Robots and Sentiment

I have some hot coffee. Suppose three different scenarios. First, I trip and spill coffee on you. Second, Michael Tay hits me with a 2x4 and causes me to spill coffee on you. Third, I walk up with an angry look and thrust some coffee on you. In all cases you are soaked with hot coffee. Not fun. But, you evaluate the outcome differently depending on the motives and context. Then, you respond accordingly. In short, intentions matter.Many of our games elicit strong feelings of unfairness or positive reciprocity. But, the unfairness is because he/she ought to know that the fair way to cut the cake is _______. Or, they didn't have to trust me but they did. Therefore, I should reward them. But, robots don't have intentions.In an Ultimatum Game do people respond the same way to robots? If a robot splits a $100 pie $99/$1 would you reject it? If a robot is very trusting in a Trust Game do we reciprocate? In both cases, the likelihood is lower. For example, Blount (1995) finds that subjects are more likely to accept low offers if generated by a computer than by a human.Robots can be used to delve into norms and our sense of fairness.

Robots and online play

Soon we will be releasing our Online Scheduler.
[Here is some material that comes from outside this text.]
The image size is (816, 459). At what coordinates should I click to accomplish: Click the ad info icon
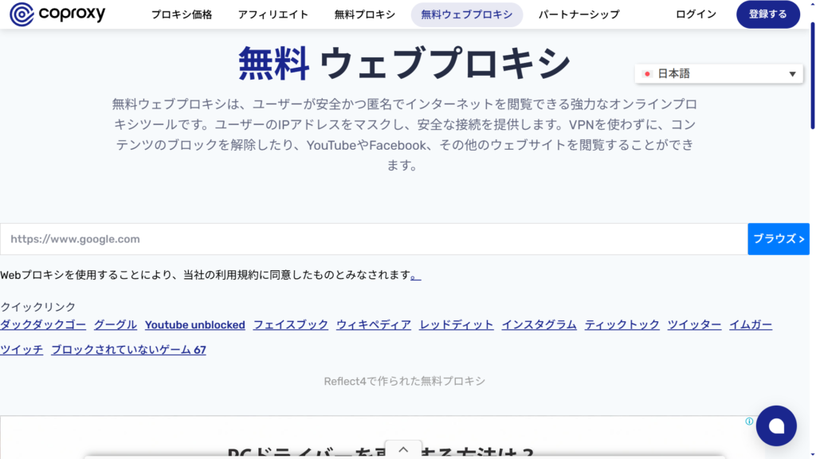(749, 421)
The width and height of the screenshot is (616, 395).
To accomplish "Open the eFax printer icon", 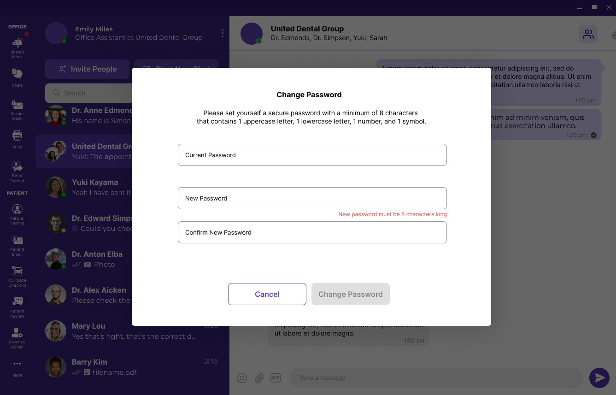I will (x=17, y=136).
That will make it easy to schedule games to run at different times. Until then, clicking the box "Robots Only" is a good bet. Students don't need to be on the platform simultaneously since each student plays with a group that is filled with robots. Of course, this restricts some of the game manipulations that make sense (e.g. communication). But, the robots provide a smooth experience for online users.

Robots in the Future

Currently in the Prisoner's Dilemma (or Push/Pull) game robots are programmed to make a random cooperate/defect decision. In the future we would like to provide our instructors with a menu of of options like tit-for-tat, grim trigger, pavlov, etc. for robot strategies in Prisoner's Dilemma games (and others).